Leverage – Looking at how a company is financed indicates how much leverage it has, which in turn indicates how much financial risk the company is taking. Comparing debt to equity and debt to total capital are common ways of assessing leverage on the balance sheet.
Efficiency – By using the income statement in connection with the balance sheet, it’s possible to assess how efficiently a company uses its assets. For example, dividing revenue by the average total assets produces the Asset Turnover Ratio to indicate how efficiently the company turns assets into revenue. Additionally, the working capital cycle shows how well a company manages its cash in the short term.
Rates of Return – The balance sheet can be used to evaluate how well a company generates returns. For example, dividing net income by shareholders’ equity produces Return on Equity (ROE), and dividing net income by total assets produces Return on Assets (ROA), and dividing net income by debt plus equity results in Return on Invested Capital (ROIC).
Advantages of the balance sheet
The balance sheet provides an accurate picture of the current financial situation of the company. While the profit and loss statement shows how much money was made in a particular transaction, the balance sheet shows how much money the company owes to its vendors in that transaction. When a business experiences a high profit account, it can simultaneously have a poor balance sheet if the total net asset value is low, and vice versa. When a business experiences primarily a negative profit account, it can simultaneously be experiencing a positive profit account. Balance sheets are used to determine the financial strength of a company and to assist in financial planning for the long term.
The Balance-Sheet provides investors and potential lenders with the information they require in order to make informed decisions when lending money or resources to the company. This indicator shows how well the company performs in terms of collecting and paying debts on time. On the basis of this information, one can form an opinion about the risk and return prospects of the company.

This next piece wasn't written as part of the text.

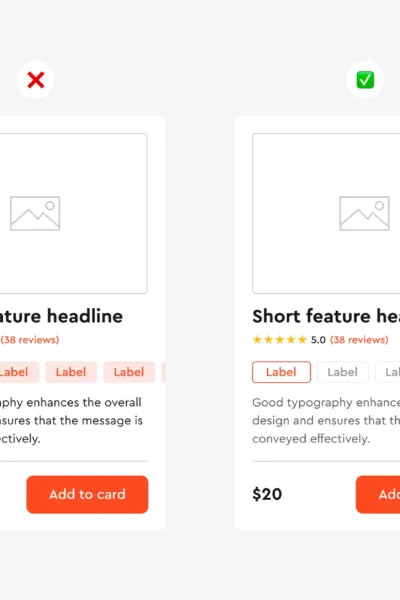Choose the pink Label tag left of the cut-off one
400x600 pixels.
[129, 372]
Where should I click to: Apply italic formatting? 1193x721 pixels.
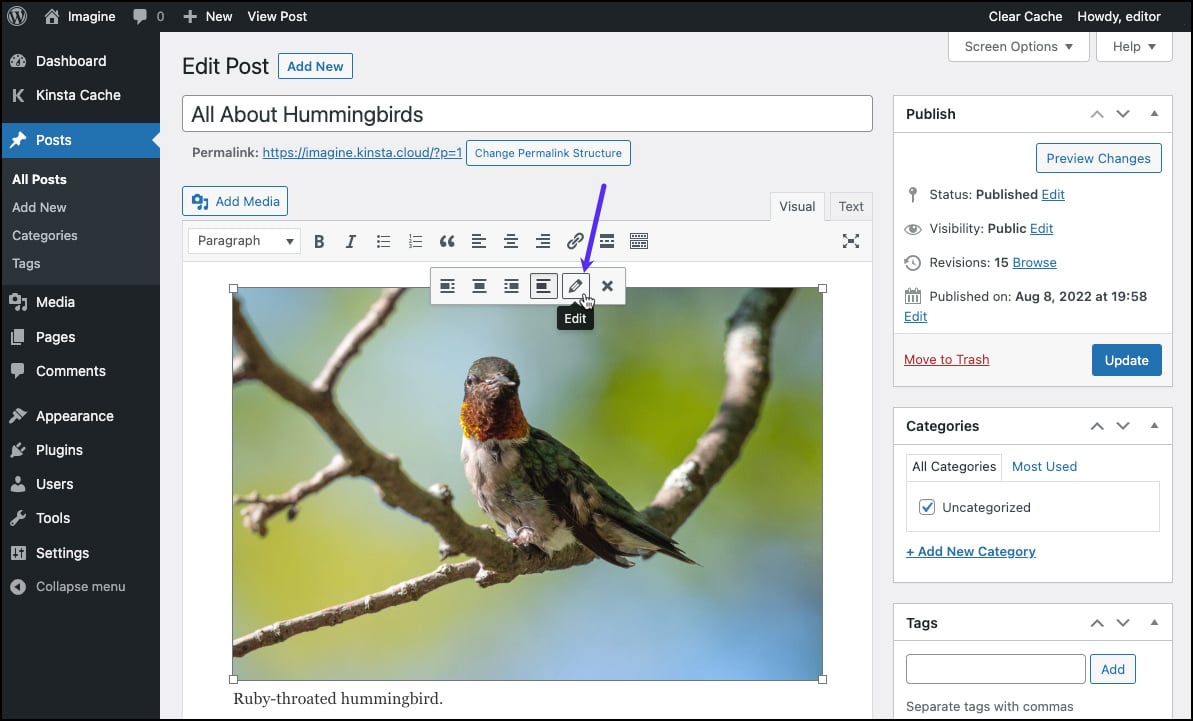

The balance sheet is used to calculate the ratios that are used to determine the long-term profitability and short-term financial outlook of a company. The information from the balance sheet is used to calculate ratios such as the current ratio and the acid test or liquidity ratio, among others. These ratios assist in obtaining a very thorough summary of a company's financial health by analysing its cash position, working capital, liquidity, and leverage, among other factors. It also provides insight into the likelihood of the company defaulting on its credit obligations, as well as the possibility of going bankrupt.
Disadvantages of the balance sheet
It is possible that the balance-sheet, which represents the financial picture at a specific point in time, will be deceiving at times. Suppose the company's cash position at year end is high, implying that it has significant reserve funds. However, if the company intends to distribute this cash in the form of dividends, the analysis may be distorted as well.
The balance sheet does not reflect the true value of the assets because they are reported at their historical costs on the statement of financial position. It does not reflect the current market valuation at this point in time.
Because some of the current assets on the balance sheet are valued on an estimated basis, the balance sheet does not accurately reflect the true financial position of the company. Aside from that, the valuable non-monetary assets have been completely excluded from the balance-sheet calculation.
Among the most important financial statements required by a company to assess the performance and financial position of the organisation is the Balance Sheet. Every Accountant, as well as anyone interested in pursuing a career in accountancy, is expected to be familiar with the creation and analysis of a Balance Sheet, as well as other important financial statements.